Black Holes - A Taste

   

 

                                                                                                                                 

  

 

What is a black hole?

A black hole is a region of space time from which nothing can escape, not even light. Imagine throwing a tennis ball into the air. The harder you throw the tennis ball the faster it is traveling when it leaves your hand and consequently the higher the ball will go before turning back. If you throw it hard enough it will never return, the gravitational attraction will not be able to pull it back down. The velocity the ball must have to escape is known as the escape velocity, and for the earth it is about 7 miles a second. As a body is crushed into a smaller and smaller volume the gravitational attraction increases and thus the escape velocity gets bigger. Things have to be thrown harder and harder to escape. Eventually a point is reached where even light, which travels at 186,000 miles a second, is not traveling fast enough to escape. At this point nothing can get out as nothing can travel faster than light (Einstein's theory of relativity).....this is a black hole.

 

How do they form?

    

Black holes are thought to form from stars or other massive objects if and when they collapse from their own gravity to form an object whose density is infinite. In other words a singularity. During most of the stars lifetime nuclear fusion at the core generates electromagnetic radiation, including photons, the particles of light. This radiation exerts an outward pressure that exactly balances the inward pull of gravity caused by the stars mass. However as the nuclear fuel is exhausted the outward forces of radiation diminish, allowing the gravitation to compress the star inward. The contradiction of the core causes its temperature to rise and allows remaining nuclear material to be used as fuel. The star is saved from further collapse...but only for a while.

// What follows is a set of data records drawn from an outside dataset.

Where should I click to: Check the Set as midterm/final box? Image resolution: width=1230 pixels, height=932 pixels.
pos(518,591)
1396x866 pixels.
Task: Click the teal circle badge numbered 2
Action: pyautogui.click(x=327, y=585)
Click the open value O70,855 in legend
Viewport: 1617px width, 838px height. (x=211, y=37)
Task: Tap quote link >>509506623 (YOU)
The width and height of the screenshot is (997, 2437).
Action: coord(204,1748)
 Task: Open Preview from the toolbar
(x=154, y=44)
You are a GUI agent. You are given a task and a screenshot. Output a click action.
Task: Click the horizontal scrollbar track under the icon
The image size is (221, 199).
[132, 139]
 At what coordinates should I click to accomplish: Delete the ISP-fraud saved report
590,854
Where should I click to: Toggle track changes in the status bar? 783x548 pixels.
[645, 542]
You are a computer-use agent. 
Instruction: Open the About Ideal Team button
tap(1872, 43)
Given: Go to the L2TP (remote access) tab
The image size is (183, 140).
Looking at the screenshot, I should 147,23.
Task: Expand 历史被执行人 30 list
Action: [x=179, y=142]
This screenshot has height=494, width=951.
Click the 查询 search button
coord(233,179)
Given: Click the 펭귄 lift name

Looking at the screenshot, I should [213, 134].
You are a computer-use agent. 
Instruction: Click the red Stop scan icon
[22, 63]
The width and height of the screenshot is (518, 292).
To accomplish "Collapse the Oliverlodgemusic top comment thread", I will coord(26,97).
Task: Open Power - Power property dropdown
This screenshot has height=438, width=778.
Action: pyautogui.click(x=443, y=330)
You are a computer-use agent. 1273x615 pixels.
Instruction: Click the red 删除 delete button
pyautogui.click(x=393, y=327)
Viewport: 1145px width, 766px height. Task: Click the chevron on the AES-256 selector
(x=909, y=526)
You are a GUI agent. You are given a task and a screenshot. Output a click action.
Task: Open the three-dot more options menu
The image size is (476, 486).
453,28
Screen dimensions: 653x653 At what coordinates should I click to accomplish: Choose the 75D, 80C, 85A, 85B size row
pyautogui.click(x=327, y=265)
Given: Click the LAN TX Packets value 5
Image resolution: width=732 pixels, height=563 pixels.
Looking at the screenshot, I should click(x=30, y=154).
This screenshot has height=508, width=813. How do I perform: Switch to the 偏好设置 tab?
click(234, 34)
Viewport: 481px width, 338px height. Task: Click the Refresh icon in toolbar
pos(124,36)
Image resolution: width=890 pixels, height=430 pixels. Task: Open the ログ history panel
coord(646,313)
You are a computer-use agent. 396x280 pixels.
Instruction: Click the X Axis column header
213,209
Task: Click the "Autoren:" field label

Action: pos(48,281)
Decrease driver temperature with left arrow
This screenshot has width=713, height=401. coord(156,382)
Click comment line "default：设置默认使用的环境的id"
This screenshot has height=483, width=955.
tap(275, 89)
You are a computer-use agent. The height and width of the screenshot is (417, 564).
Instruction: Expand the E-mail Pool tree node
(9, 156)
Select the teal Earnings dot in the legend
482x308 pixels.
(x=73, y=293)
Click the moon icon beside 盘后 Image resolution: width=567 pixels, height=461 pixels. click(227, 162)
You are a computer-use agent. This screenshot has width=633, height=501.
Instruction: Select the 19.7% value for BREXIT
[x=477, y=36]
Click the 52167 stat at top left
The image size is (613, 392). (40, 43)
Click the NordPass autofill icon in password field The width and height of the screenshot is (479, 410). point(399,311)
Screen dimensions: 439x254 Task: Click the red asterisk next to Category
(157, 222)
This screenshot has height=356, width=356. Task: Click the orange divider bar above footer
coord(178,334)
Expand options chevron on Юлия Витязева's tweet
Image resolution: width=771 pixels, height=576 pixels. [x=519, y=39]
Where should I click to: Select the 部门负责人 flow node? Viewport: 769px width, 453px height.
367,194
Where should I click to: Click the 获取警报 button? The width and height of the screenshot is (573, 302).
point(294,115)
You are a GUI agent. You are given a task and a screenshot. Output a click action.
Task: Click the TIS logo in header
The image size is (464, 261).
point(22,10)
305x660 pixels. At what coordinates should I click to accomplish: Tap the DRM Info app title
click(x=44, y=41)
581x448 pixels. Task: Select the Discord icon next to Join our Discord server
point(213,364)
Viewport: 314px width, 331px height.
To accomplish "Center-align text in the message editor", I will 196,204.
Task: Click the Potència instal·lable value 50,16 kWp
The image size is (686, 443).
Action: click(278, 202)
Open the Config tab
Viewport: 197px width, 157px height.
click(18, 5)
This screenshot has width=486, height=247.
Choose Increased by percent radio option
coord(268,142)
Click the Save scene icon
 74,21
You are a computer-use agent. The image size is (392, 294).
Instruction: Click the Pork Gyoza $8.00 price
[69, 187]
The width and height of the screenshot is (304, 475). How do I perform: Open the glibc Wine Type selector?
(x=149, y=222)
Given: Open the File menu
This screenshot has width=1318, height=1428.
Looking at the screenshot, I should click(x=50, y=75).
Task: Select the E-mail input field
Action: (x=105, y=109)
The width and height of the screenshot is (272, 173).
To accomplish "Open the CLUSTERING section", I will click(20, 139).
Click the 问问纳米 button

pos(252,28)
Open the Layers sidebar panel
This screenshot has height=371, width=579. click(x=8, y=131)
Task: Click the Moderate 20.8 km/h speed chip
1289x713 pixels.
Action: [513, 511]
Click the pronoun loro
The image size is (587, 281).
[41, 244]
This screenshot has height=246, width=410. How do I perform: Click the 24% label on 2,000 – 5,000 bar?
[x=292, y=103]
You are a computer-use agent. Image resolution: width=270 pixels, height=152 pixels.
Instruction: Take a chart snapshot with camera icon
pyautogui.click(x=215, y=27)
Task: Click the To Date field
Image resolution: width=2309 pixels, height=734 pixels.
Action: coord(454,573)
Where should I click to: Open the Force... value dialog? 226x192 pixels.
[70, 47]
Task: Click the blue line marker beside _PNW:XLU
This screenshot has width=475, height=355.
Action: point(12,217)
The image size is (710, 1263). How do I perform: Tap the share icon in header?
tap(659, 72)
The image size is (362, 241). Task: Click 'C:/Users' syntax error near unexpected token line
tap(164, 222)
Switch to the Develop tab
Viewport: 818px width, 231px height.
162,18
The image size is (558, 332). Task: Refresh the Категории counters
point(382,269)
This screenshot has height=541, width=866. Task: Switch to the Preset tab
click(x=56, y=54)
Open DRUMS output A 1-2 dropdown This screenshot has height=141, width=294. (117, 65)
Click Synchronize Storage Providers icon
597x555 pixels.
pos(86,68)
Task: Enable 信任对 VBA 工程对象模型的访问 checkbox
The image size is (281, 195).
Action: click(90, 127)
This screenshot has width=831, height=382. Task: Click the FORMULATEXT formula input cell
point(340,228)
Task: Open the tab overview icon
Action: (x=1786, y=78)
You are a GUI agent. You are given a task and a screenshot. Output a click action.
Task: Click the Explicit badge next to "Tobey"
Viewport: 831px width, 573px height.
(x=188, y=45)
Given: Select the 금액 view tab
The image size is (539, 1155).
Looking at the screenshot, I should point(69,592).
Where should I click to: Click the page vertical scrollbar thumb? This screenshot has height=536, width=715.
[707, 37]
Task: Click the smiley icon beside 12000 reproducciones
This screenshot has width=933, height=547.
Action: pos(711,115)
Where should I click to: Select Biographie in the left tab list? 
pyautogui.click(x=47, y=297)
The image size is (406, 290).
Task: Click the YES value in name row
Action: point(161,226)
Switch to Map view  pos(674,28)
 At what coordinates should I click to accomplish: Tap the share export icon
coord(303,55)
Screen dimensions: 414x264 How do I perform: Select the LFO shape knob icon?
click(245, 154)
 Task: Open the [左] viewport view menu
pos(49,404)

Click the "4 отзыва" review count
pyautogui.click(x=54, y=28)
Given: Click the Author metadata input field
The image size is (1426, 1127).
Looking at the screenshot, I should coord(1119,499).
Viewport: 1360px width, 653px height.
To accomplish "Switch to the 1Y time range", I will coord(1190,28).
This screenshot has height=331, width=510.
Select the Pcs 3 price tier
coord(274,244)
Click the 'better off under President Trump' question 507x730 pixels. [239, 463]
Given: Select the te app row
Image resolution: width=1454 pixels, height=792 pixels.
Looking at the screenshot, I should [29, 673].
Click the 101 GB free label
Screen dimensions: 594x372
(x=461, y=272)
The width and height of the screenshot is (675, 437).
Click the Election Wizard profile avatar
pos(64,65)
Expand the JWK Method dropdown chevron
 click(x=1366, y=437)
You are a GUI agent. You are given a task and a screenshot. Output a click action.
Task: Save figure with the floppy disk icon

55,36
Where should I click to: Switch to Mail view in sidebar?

Eventually all possible nuclear fuel is used up and the core collapses. How far it collapses, into what kind of object, and at what rate is determined by the stars final mass and the remaining outward pressure that the burnt up nuclear residue (largely iron) can muster. If the star is sufficiently massive or compressible, it may collapse to a black hole. If it is less massive or made of stiffer material its fate is different, it may become a white dwarf or a neutron star.

By definition a black hole is a region where matter collapses to infinite density, and where, as a result, the curvature of spacetime is extreme. Moreover the intense gravitational field of the black hole presents any light or other electromagnetic radiation from escaping. But where lies the point of no return? at which any matter or energy is doomed to disappear from the visible universe.

If you were to imagine the simplest three dimensional geometry for a black hole, that is a sphere, the black holes surface is known as the event horizon. Behind the horizon the inward pull of gravity is overwhelming and no information from the black holes interior can escape into the outer universe.